Dessert follows the same logic. Soursop ice cream with burnt marshmallow, moringa biscuit, and citrus dressed with Timur pepper is a course that makes use of West African produce in a format that reads as fine dining without erasing where the ingredients come from.

Where Chishuru Sits in London's Broader Map

London's West African restaurant scene has expanded significantly in the past decade, but the fine-dining tier within it remains small. Akara operates in a related space, and the broader African fine-dining conversation extends internationally to addresses like Dōgon in Washington, D.C. and Bintü Atelier in Charleston. Within London, Chishuru now occupies a position that no other restaurant in the city holds: a Michelin-starred address where the cooking is rooted specifically in Nigerian culinary tradition at the level of technique that the award implies.

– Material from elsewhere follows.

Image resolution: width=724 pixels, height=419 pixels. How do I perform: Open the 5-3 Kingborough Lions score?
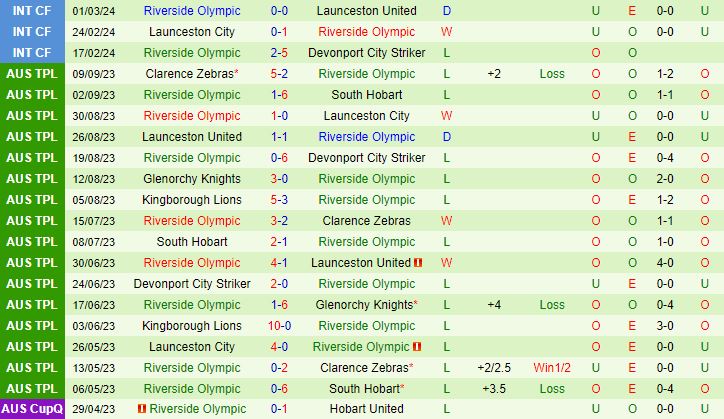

The price tier, £££ against the £££££ of Restaurant Gordon Ramsay or the comparable four-star European rooms, means Chishuru does not price against its Michelin peers in the way those rooms do. A £75 dinner tasting menu sits below the entry point of most starred London restaurants, which makes the value proposition clear without the restaurant having to argue it. For context on the wider city dining scene, our full London restaurants guide maps the competitive landscape from budget to destination level.

Those planning a broader London stay can also reference our London hotels guide, our London bars guide, our London experiences guide, and our London wineries guide. For those extending into the UK beyond the capital, the country's longer-established destination restaurants, among them The Fat Duck in Bray, L'Enclume in Cartmel, Moor Hall in Aughton, Gidleigh Park in Chagford, Hand and Flowers in Marlow, and Le Manoir aux Quat' Saisons in Great Milton, offer a useful frame for understanding where Chishuru sits in the national critical conversation.

Planning Your Visit

Address: 3 Great Titchfield Street, London W1W 8AX. Hours: Monday through Friday, lunch 12:00–13:45, dinner 17:30–21:30; closed Saturday and Sunday. Budget: £50 for four courses at lunch; £75 for five courses at dinner, with supplementary dishes available. Reservations: Booking in advance is advised given the Michelin recognition and limited operating days. Dress: No stated code; smart casual is consistent with the room's tone. Google rating: 4.6 from 656 reviews.

Frequently Asked Questions

What's the leading thing to order at Chishuru?

The dishes that draw the most consistent critical attention are those where Bakare's sauce-making is most visible. The banga-inspired fish preparation, built on palm nut cream and green crab sauce alongside high-quality white fish, has been noted as a demonstration of how West African cooking techniques translate at Michelin level. Among the set menu courses, the moi moi with lamb broth-cooked tomato, shrimp shito, and salted egg sauce has appeared as a highlight across multiple documented reviews, and the peppersoup course with uziza leaf and compressed beetroot shows how the kitchen uses spice structurally rather than decoratively. At dinner, the five-course set menu at £75 is the format where the full range of the kitchen's approach is on show; the lunch menu at £50 offers four courses and functions as the lower-commitment entry point to the same cooking.